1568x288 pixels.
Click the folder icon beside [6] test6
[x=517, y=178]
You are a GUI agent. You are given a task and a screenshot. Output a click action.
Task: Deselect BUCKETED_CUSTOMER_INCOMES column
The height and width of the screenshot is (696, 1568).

What is asked: Write out the material above line for line, changing nothing.

Final answer:
1568x288 pixels.
Click the folder icon beside [6] test6
[x=517, y=178]
You are a GUI agent. You are given a task and a screenshot. Output a click action.
Task: Deselect BUCKETED_CUSTOMER_INCOMES column
The height and width of the screenshot is (696, 1568).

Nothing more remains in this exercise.